#### SELECTED PASSAGE:

■ ■ ■

[Re: [OE-core] Summary of the remaining 6.5 kernel serial issue (and 6.5 
summary)] On 10/10/2023 (Tue 21:53) Richard Purdie via lists.openembedded.org 
wrote:

> On Tue, 2023-10-10 at 21:37 +0100, Richard Purdie via
> lists.openembedded.org wrote:
> > I've been asked how to reproduce this setup more easily outside of
> > OEQA. I hacked this up:
> > 
> > https://www.rpsys.net/wp/rp/simpleqemu.tgz
> > 
> > extract it, hack the paths in commands.py to point at a qemux86-64
> > build of core-image-minimal and then "./commands" should boot an qemu
> > image using the system's qemu binary as it would during the QA tests,
> > setting up the two serial ports as it would during tests.
> > 
> > Obviously I've just brutally hacked this out of the QA code so there
> > are plenty of sharp edges. It should allow the serial setup to be
> > replicated and experimented with more easily though without bitbake
> > involved. It could be cut down a lot more too.
> 
> and set runqemuparams = 'nographic' in commands.py if you can't cope
> with graphics :).

So I think we are onto something here.  Let me rewind a bit to provide
a bit of context for those who didn't follow the IRC discussion.

The OE/QA is running qemu with the "-serial tcp:<IP>:<port>" option and
binds to that directly through python.  In theory, one should also be
able to use netcat/socat (or even telnet) to bind to the qemu TCP via
manual command line testing without the autobuilder/OEQA python.

But I couldn't get that to work without getting "broken" echo behaviour
and similar tty/terminal odd characters displayed.  As that was also
observed on v6.1 and mickledore, I didn't want to go off on a wild goose
chase after something that probably has nothing to do with the issue at
hand here.

■ ■ ■

#### ITEMS:
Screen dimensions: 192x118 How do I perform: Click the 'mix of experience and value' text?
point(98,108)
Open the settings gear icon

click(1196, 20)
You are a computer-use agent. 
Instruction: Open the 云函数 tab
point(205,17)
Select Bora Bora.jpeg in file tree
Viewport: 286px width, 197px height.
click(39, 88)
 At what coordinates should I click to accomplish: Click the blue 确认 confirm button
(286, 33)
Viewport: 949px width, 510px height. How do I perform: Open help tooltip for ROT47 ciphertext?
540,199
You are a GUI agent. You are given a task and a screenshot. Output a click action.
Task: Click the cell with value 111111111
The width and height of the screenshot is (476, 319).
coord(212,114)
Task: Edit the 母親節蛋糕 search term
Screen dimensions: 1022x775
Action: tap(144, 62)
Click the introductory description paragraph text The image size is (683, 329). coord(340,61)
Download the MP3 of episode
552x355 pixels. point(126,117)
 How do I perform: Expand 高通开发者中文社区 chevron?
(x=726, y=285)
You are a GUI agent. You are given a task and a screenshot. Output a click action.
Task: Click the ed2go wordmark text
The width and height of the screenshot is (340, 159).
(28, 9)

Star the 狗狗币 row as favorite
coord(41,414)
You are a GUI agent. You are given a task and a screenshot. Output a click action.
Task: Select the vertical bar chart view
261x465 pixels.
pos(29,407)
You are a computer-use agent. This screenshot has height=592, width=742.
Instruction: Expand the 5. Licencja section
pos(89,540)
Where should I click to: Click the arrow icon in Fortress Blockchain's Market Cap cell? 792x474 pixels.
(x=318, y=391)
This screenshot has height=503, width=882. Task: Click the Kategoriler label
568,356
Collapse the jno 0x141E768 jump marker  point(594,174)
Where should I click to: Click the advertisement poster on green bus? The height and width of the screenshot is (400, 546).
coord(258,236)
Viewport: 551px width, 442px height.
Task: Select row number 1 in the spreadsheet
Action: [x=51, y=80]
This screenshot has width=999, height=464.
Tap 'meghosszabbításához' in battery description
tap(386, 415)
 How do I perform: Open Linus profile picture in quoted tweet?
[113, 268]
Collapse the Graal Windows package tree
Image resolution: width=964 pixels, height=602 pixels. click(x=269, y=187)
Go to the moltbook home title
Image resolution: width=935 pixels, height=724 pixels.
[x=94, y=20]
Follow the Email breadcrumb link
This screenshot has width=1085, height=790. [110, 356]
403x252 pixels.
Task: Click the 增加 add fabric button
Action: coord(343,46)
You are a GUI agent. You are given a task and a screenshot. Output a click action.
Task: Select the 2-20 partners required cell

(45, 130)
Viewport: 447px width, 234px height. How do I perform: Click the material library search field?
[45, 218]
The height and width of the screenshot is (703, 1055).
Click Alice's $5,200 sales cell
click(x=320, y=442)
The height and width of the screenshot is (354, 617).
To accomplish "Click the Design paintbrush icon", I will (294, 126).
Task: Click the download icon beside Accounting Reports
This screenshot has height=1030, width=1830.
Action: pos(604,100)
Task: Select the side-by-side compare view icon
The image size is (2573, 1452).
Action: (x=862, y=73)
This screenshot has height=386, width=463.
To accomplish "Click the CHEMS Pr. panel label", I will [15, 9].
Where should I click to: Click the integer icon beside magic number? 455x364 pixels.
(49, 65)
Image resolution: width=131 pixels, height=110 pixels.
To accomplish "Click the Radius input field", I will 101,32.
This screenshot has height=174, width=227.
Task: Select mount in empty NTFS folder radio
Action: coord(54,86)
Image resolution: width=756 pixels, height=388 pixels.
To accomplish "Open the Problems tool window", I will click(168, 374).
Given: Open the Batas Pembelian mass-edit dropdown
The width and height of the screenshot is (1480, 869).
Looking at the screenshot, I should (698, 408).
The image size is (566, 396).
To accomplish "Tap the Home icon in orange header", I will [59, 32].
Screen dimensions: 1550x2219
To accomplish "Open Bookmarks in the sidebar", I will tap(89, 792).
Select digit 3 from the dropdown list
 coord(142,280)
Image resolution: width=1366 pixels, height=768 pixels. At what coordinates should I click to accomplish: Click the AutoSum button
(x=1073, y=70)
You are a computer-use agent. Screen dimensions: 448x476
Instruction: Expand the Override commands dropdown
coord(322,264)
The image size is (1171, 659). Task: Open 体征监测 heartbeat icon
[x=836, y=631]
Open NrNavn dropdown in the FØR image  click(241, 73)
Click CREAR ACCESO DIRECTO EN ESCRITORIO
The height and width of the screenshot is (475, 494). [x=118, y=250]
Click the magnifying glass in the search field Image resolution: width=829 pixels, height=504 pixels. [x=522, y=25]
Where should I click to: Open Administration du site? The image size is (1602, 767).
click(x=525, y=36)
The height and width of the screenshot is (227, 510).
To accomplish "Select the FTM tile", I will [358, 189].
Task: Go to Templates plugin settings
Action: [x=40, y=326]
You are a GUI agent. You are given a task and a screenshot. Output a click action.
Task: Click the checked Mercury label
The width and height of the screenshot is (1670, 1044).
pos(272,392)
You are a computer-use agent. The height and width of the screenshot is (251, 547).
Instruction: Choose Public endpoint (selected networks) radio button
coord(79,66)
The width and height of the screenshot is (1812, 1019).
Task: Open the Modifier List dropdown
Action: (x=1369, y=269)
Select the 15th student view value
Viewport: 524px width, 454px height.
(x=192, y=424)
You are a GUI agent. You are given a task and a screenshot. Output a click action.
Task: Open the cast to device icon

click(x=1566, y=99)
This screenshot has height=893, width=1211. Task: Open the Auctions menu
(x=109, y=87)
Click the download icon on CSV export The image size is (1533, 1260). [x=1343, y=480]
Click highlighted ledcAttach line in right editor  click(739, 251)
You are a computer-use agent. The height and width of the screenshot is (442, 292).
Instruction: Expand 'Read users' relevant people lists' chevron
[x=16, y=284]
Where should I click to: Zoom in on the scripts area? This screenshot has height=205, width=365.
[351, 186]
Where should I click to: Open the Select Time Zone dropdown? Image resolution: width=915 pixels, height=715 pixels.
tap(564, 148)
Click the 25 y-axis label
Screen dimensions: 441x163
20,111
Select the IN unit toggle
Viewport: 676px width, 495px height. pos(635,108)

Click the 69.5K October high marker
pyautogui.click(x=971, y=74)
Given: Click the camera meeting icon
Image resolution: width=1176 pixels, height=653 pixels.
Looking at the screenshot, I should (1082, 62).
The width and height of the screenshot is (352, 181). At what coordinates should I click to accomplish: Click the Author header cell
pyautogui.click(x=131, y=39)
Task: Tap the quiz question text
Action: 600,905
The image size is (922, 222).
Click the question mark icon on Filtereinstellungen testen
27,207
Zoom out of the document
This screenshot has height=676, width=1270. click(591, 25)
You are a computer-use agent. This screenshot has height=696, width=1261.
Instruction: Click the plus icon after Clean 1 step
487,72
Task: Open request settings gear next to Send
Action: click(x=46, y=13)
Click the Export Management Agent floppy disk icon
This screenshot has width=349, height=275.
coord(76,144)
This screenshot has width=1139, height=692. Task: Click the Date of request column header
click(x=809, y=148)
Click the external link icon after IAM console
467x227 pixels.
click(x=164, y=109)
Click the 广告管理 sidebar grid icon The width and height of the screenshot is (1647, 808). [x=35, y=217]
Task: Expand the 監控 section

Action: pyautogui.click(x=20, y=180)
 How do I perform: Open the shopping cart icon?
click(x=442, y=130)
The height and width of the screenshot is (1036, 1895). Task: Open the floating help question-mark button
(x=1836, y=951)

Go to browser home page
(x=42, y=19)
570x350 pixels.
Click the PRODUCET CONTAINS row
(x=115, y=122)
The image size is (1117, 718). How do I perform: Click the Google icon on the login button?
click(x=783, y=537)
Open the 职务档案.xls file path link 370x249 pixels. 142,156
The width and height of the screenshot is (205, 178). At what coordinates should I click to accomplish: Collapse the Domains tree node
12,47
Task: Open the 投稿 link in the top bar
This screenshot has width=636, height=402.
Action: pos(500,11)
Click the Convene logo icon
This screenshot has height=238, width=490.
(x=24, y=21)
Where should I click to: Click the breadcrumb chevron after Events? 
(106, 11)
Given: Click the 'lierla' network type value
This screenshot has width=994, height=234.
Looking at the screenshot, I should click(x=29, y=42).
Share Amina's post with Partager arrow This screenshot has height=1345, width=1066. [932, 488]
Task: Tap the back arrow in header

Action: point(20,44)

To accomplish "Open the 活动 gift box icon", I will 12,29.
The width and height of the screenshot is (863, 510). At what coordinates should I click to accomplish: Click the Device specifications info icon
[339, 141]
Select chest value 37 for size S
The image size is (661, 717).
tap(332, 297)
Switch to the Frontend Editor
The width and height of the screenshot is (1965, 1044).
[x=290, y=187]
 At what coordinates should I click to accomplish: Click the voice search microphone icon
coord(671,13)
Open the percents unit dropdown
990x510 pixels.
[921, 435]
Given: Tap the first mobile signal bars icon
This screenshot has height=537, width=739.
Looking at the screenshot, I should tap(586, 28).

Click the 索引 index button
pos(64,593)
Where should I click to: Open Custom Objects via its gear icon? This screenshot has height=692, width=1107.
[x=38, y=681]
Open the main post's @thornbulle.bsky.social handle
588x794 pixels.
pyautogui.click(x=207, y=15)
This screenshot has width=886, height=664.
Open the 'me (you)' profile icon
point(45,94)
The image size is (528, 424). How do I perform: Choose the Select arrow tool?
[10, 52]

■ ■ ■

#### WHAT YOU NEED TO DO:
(1) Translate this sentence from the mailing-list post into French: "Let me rewind a bit to provide a bit of context for those who didn't follow the IRC discussion."
(2) In the records, reproduce the lines from the line with "Screen dimensions: 1550x2219" up to and including the line with "pos(272,392)".

#### SOLUTION LIST:
(1) Permettez-moi de revenir un peu en arrière pour donner un peu de contexte à ceux qui n'ont pas suivi la discussion sur IRC.

(2)
Screen dimensions: 1550x2219
To accomplish "Open Bookmarks in the sidebar", I will tap(89, 792).
Select digit 3 from the dropdown list
 coord(142,280)
Image resolution: width=1366 pixels, height=768 pixels. At what coordinates should I click to accomplish: Click the AutoSum button
(x=1073, y=70)
You are a computer-use agent. Screen dimensions: 448x476
Instruction: Expand the Override commands dropdown
coord(322,264)
The image size is (1171, 659). Task: Open 体征监测 heartbeat icon
[x=836, y=631]
Open NrNavn dropdown in the FØR image  click(241, 73)
Click CREAR ACCESO DIRECTO EN ESCRITORIO
The height and width of the screenshot is (475, 494). [x=118, y=250]
Click the magnifying glass in the search field Image resolution: width=829 pixels, height=504 pixels. [x=522, y=25]
Where should I click to: Open Administration du site? The image size is (1602, 767).
click(x=525, y=36)
The height and width of the screenshot is (227, 510).
To accomplish "Select the FTM tile", I will [358, 189].
Task: Go to Templates plugin settings
Action: [x=40, y=326]
You are a GUI agent. You are given a task and a screenshot. Output a click action.
Task: Click the checked Mercury label
The width and height of the screenshot is (1670, 1044).
pos(272,392)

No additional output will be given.